The Science Fair Letter


How many adults who eventually become scientists get their start as children at science fairs? Or more likely, how many are scared away permanently? Like the championship game for the sports guys, the school play for the thespians, the science nerds enter science fairs in the name of school spirit. Even after experiencing this horror once, I actually submitted myself to it a second time, and with all the self-delusion of a TV show contestant, actually expected to win.

My first exposure was in grade eight, when science fair projects were mandatory. My father, who had never entered a science fair when he was a kid, suddenly became a Science Dad. I had some vague idea about constellations, poking holes in cardboard to be held up to a light so you could see something like the real thing. Before I knew what was happening, my father assembled a metre wide globe from poster board, cut a hole in the bottom for people to stick their heads into, painted the inside black with several coats of non-reflective paint, painted the outside sky blue, transformed the entire night sky into its reverse image and stencilled it onto the outside, somehow got ahold of a dentist's drill and bored the stars into the appropriate pattern, the brightest ones getting the largest holes, while I stood by and watched. He cut a hole in an old card table for the planetarium to rest in, and you crawled under, stuck your head into the globe and experienced the night sky. In these days, long before the Internet provided instructions for everything, this was almost a miracle. 

At the school science fair, the vice principal ran down the stairs, shouting to me, "Did you make this?!!" with enormous excitement. Of course, afraid that I would get a lousy grade, I lied and he was fooled. But at the city championships it was obvious to all the judges that there was no way a 13 year old could have done this. I did not win. The planetarium rolled around the house for a few years, and was then donated to the school, where undoubtedly it was stored in a closet until the mice found it.

In high school, science fair projects were no longer obligatory, but in grade eleven I made the mistake of joining the new science club, started by our enthusiastic new physics teacher. Unfortunately, he wanted everyone in the club to participate in the city wide fair and could not imagine that anyone might be reluctant to devote all their spare time, including a full weekend at the fair, to a project. He suggested that a friend and I reproduce the famous Miller experiment, in which amino acids (the building blocks of proteins) are spontaneously synthesized from ammonia, methane, hydrogen (simulating the ancient Earth's atmosphere) and water (the ocean) by shooting electric sparks (the angry gods, or was it lightning?) repeatedly through the vapour. 

Clearly we were living out the fantasies of our teacher more than doing an experiment ourselves. I couldn't set this up by myself even today, with all the glassware, electrical circuits, transformers, and explosive gases. Cobbling together the apparatus was possible within the resources of the school, but analyzing the resulting sludge was not. Arrangements were made to do chemical tests at the university. Our host was a gnomish little man in a lab coat covered with mysterious stains, who helped us determine that we had successfully made amino acids in our artificial primeval world  (i.e. he did it for us).
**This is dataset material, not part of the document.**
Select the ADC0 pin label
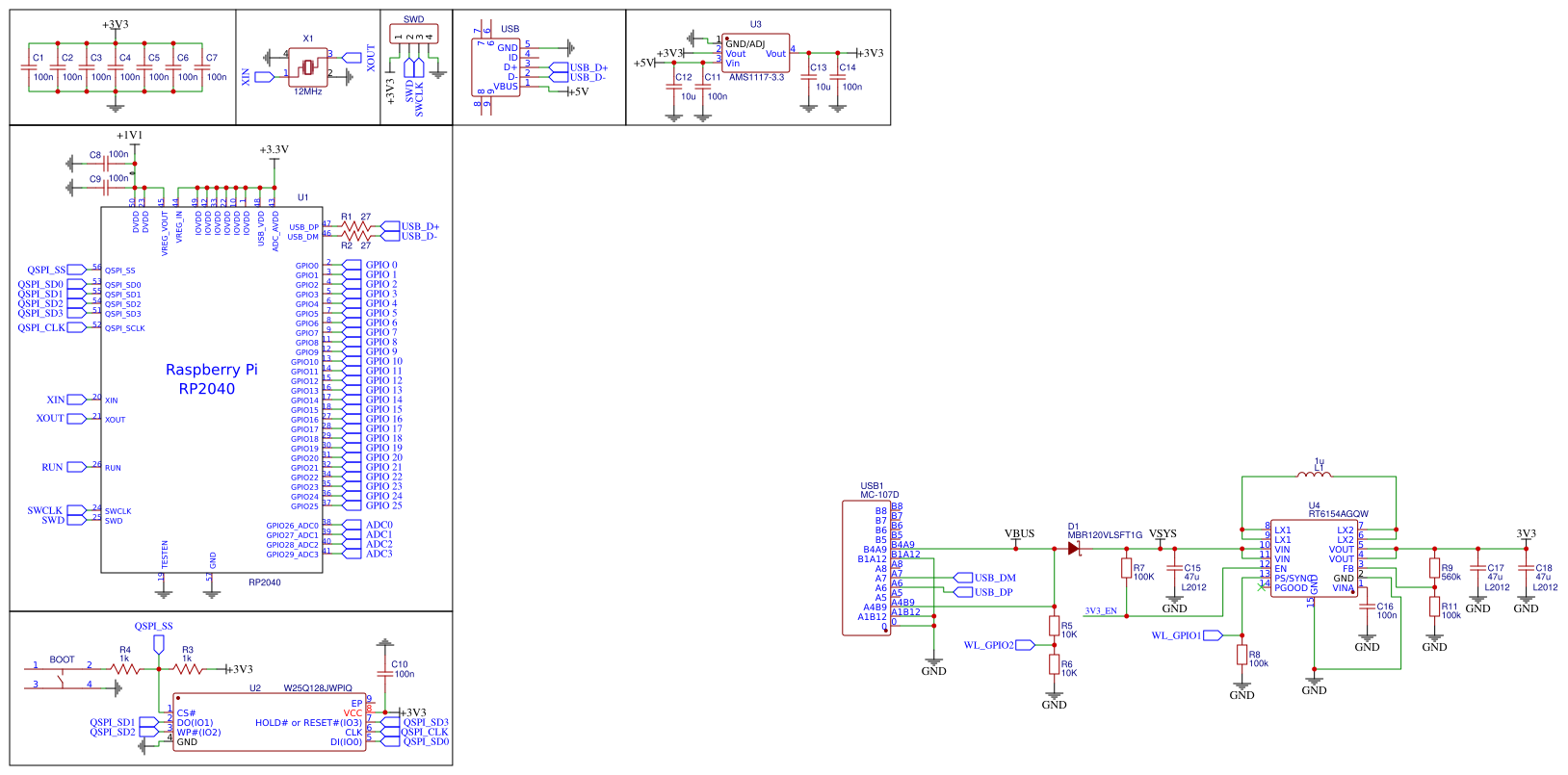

His lab was stuffed full of unidentifiable glass vessels and rusting metal clamps, assembled on scaffolds, connected by lengths of yellowing plastic tubing. Everybody was astonished that our experiment had worked. But despite the evidence presented, the judges apparently did not believe the data. We did not win, place or show this time around either, much to my shock. My partner blamed our failure on my decision to market our project as Spontaneous Generation. Trying to rejuvenate disgraced theories, even with a wink, is no way to win a science fair, where irony has no place.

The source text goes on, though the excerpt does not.